バスの悲劇

 小学校4年生の時、私はバレー部に入っていた。バレー部といっても踊るバレーではない(とっくん注・それは「バレエ」じゃ!)。毎日練習に追われ、いつもバスで帰宅していたのである。 ある日、練習を終えると大雨が降っていた。私は雨宿りをしながらいつものようにバスを待った。しばらくするとバスが来たので、私は雨に濡れないように急いでバスに乗り込もうとした。

しかし、乗り込んだとたん、私の体は宙を舞った。一瞬何が何だか分からない。「大丈夫ですか?」という運転手の言葉ではっと我に返り、顔を上げると私の右手は運賃箱をつかみ、右足がドアに挟まっていたのである。

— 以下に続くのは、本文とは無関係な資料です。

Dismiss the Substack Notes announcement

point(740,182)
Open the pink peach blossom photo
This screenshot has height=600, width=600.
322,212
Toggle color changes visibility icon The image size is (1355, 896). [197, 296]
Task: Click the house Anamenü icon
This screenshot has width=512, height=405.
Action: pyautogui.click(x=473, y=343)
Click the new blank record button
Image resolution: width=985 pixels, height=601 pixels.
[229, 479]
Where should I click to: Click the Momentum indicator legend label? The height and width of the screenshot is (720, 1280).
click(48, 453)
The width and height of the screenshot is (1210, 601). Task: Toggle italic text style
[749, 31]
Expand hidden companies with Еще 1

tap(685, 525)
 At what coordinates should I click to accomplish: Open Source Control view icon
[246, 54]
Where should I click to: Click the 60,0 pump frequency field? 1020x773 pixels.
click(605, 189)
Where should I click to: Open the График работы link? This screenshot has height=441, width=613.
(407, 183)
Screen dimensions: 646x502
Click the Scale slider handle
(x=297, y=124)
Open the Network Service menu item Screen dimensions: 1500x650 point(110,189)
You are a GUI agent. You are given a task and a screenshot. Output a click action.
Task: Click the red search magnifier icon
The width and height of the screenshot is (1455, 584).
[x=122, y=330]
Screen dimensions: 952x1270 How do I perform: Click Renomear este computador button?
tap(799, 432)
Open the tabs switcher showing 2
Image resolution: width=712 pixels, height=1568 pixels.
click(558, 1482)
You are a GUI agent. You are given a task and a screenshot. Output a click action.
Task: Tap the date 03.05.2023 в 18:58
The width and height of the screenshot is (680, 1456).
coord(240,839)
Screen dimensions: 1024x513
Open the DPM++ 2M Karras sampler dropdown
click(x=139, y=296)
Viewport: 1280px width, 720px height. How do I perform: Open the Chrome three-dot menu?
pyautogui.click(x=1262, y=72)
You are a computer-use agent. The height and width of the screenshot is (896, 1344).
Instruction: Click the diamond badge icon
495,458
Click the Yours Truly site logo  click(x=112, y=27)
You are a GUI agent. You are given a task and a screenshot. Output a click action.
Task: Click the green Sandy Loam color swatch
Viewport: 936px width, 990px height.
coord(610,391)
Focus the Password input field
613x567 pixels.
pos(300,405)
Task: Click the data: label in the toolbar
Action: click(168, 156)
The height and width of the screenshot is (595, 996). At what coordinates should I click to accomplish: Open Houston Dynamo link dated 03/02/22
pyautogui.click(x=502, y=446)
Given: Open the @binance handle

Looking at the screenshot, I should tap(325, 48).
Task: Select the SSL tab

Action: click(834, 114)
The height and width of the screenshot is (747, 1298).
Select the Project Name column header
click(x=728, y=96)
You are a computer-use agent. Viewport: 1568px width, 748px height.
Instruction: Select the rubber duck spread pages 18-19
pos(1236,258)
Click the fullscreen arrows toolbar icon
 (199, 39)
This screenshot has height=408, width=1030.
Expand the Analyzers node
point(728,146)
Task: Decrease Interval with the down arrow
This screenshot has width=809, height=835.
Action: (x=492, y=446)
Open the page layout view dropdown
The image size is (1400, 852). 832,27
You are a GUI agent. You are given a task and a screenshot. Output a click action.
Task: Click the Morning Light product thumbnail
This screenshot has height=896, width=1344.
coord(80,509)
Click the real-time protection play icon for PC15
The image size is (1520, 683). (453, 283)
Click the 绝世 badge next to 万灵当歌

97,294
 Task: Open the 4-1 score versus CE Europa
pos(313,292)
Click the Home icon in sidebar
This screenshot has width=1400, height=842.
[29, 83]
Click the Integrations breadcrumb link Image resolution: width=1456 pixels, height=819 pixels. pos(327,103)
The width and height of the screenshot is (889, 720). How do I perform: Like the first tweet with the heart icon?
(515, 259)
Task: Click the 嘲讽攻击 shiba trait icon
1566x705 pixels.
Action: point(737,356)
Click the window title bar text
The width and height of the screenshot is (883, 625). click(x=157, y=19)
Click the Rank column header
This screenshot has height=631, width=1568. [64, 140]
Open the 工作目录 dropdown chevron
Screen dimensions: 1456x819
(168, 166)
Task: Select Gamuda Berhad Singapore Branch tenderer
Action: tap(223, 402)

 そう、私はバスの入り口で滑って転んでしまったのである。とっさに運賃箱をつかむとは私の運動神経もたいしたものだ(とっくん注・運動神経がいいなら転ばないよフツー)、と感心している場合ではなかった。バスに乗っている人が自分に注目しているのが分かる。

あー恥ずかしい、と思いながら、何事もなかったような顔をして乗り込んだ私の顔は、あまりの痛さにひきつっていた。今にも涙が出そうである。でもここで泣くものか、と幼心に決心し、家に帰って大声で泣いたのであった。

穴があったら入りたいとは、まさにこのことだと小学校4年の時に体験したのである。